Collected data:
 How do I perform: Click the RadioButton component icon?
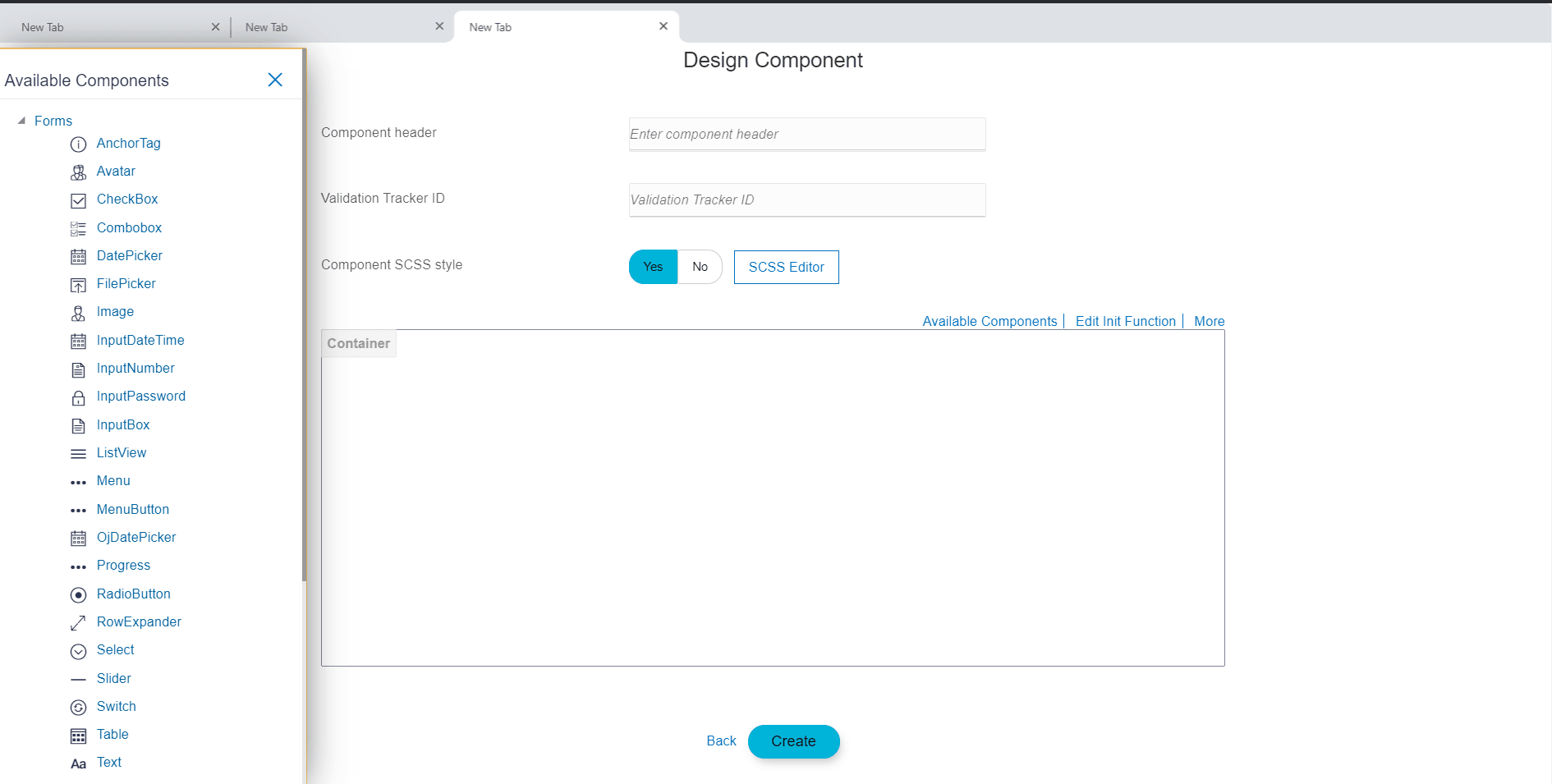click(78, 594)

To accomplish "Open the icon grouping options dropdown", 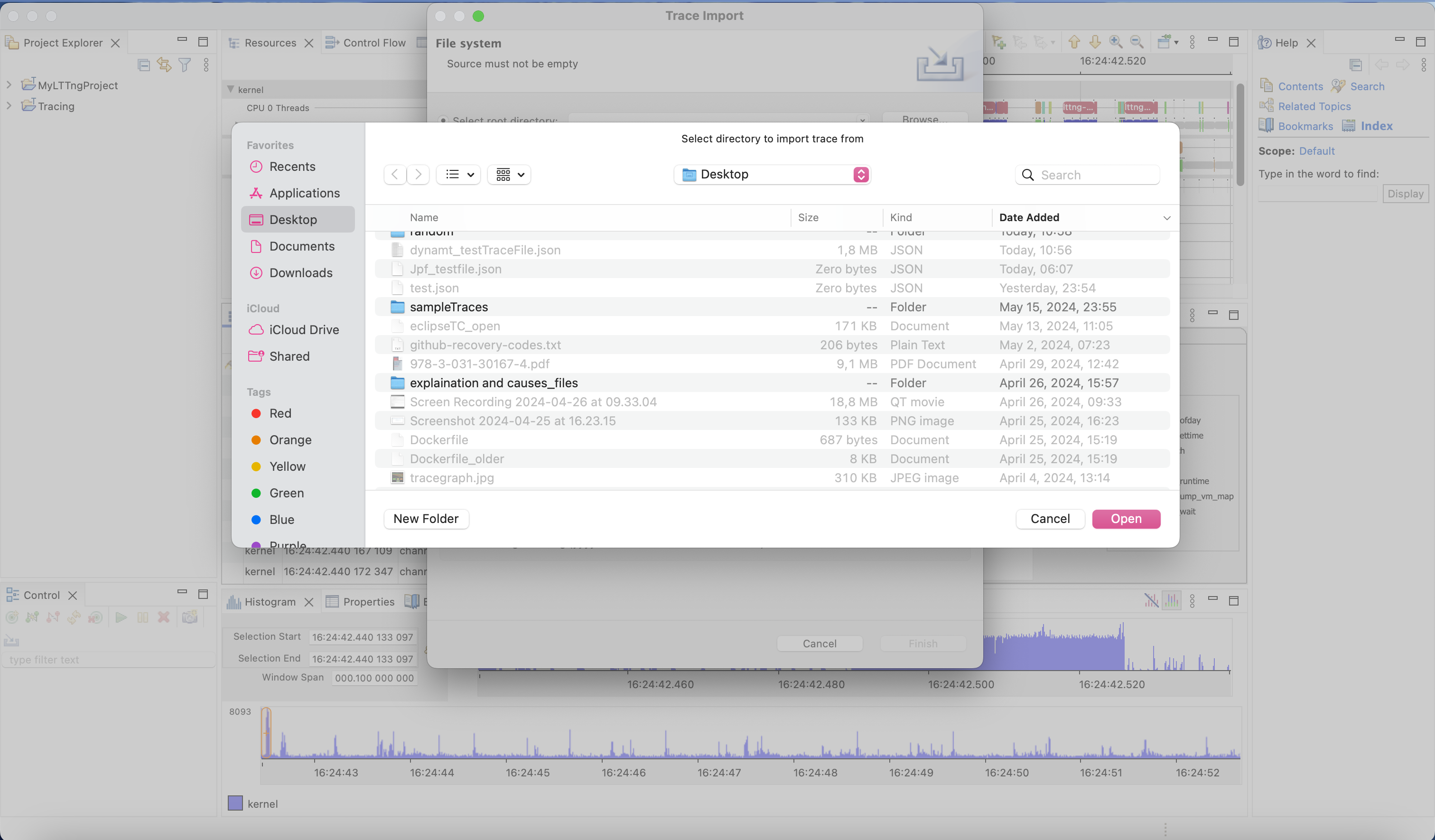I will coord(509,174).
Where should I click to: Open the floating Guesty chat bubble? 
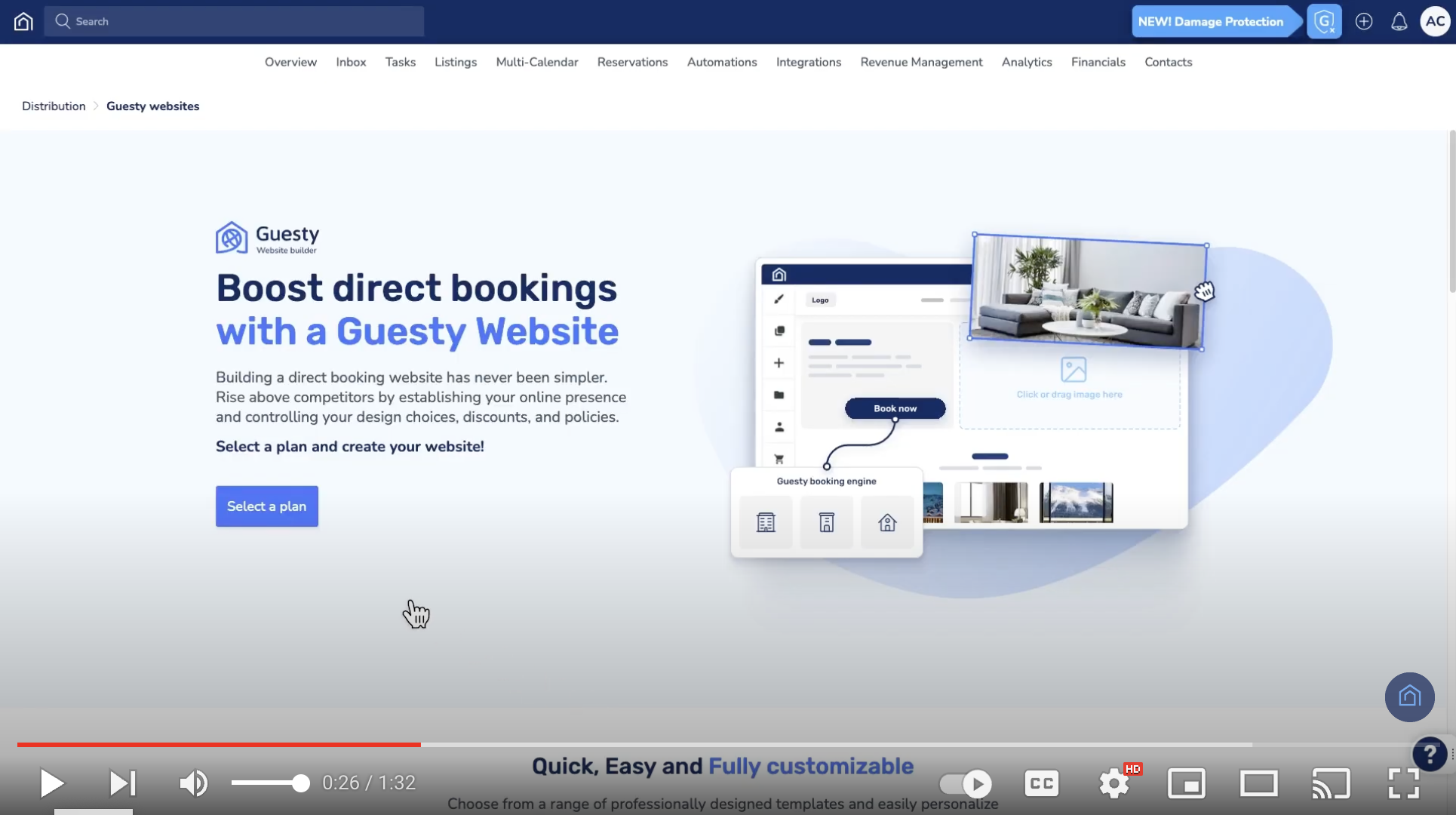coord(1408,697)
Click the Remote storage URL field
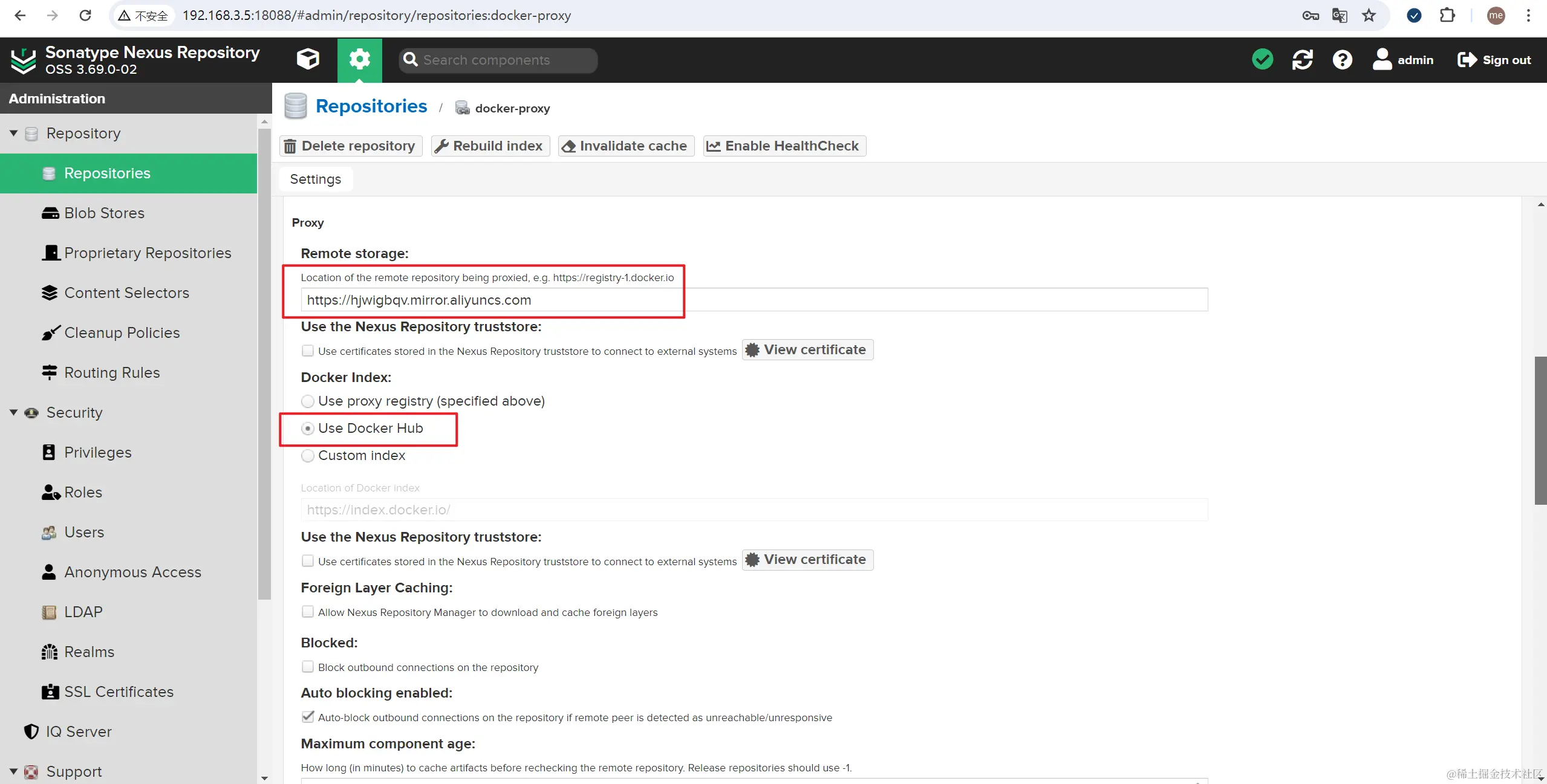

Task statement
Please print the span that begins at the line holding "Where should I" and ends at the last line of the data, both ends included, with no pictures.

Answer space
Where should I click to: Open the floating Guesty chat bubble? 
coord(1408,697)
Click the Remote storage URL field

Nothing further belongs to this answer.